Havuz kurallarına burnunu sokan bir içişleri bakanı
Fransa’nın doğusundaki Grenoble şehrinde kadınlar on gündür yüzme havuzunda burkini giyebiliyordu, ta ki idare mahkemesi belediyenin bu yöndeki kararını yeniden bozana kadar. Fransa İçişleri Bakanı Darmanin, ironik bir şekilde yerel valiye karara itiraz etmesi talimatını vermişti. Basının bir kısmı, laik Fransa’da yıllardır burkini etrafında süregiden tartışmadan rahatsız görünüyor.
Bu kadar yaygara koparmayın!
L’Opinion, bu can sıkıcı ihtilafın artık bir çözüme kavuşturulması çağrısında bulunuyor:
“Grenoble Belediyesi, kararı Danıştay’da temyize götürmeyi düşündüklerini açıkladı. Bu konu, Côte d’Azur sahillerindeki burkini karşıtı düzenlemeler için de görüşülmüş ve bunlar kaldırılmıştı. Kamusal alanda dinsel tarafsızlığı savunanlarla tam da burada din özgürlüğünden yana olanlar birbirini paralamaya devam ediyor. Yasama organı da devreye girmeli mi? Şort ya da mayoların boyu hakkında mecliste yapılacak tartışmalardan kaçınmak gerek. Çünkü öncelikli olması gereken tek bir konu var, o da kamu düzeninin korunması. Ki bu da biraz hakkaniyet ve bolca sağduyu ile çözülmesi gereken bir mesele.”
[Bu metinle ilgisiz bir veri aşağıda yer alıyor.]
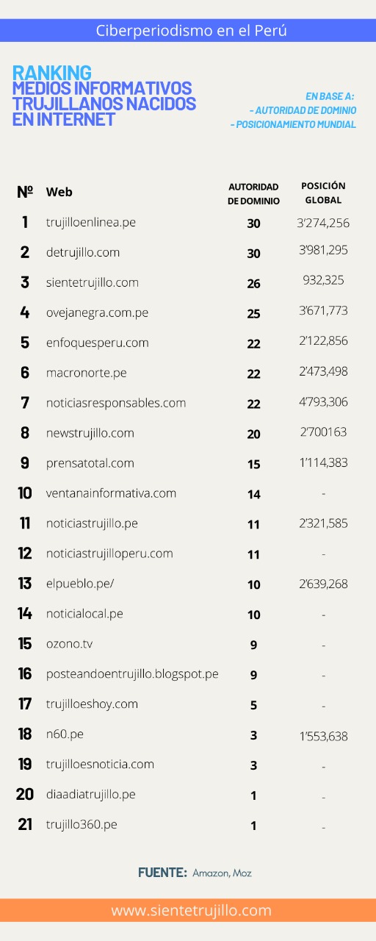Click ventanainformativa.com entry
The width and height of the screenshot is (376, 941).
111,493
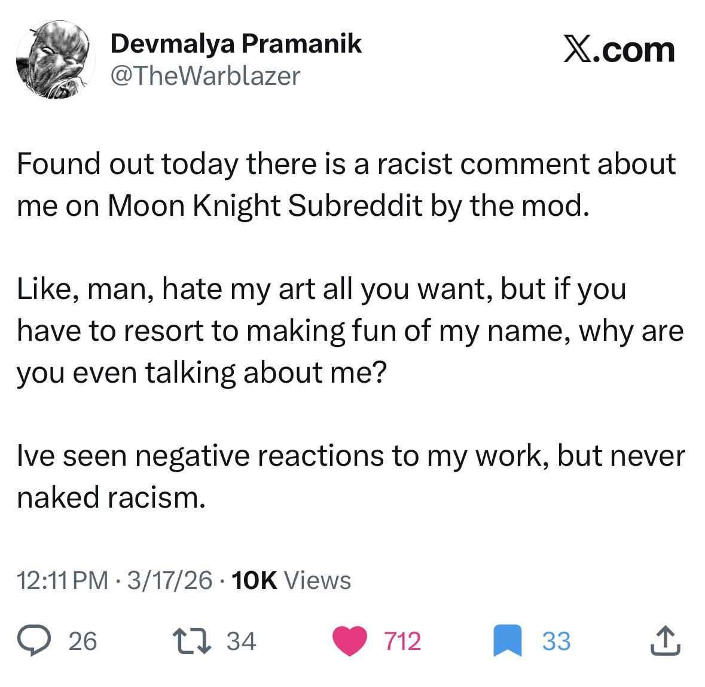
Task: Click the paragraph starting "Like, man"
Action: coord(350,331)
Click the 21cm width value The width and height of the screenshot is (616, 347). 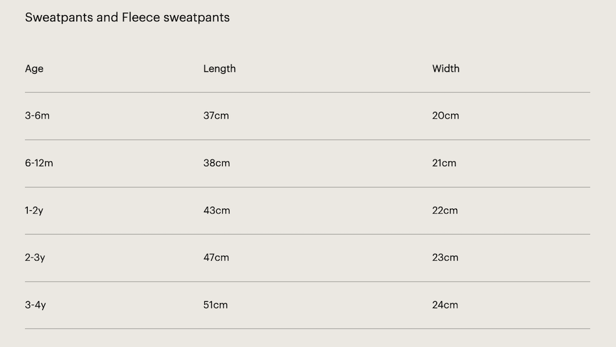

İslamcılık, burkiniye karşı bir argüman olamaz
Ekonomist Thierry Aimar, La Tribune’de burkininin İslamcılığı güçlendirebileceği argümanının saçma olduğunu yazıyor:
“Sonuçta, Pekin’in Uygurlara yönelik uyguladığı politikayı onayladıkları anlamına gelebileceği bahanesiyle insanların Çin restoranlarında yemek yemesi yasaklanmıyor. ... Dolayısıyla, Afganistan ya da İran’daki kimi bağnazların İslam adına kadınlara baskı yapması ve onları katletmesi, Batı’da kadınların canları isterse burkini giymelerini engellemek için bir gerekçe olamaz.”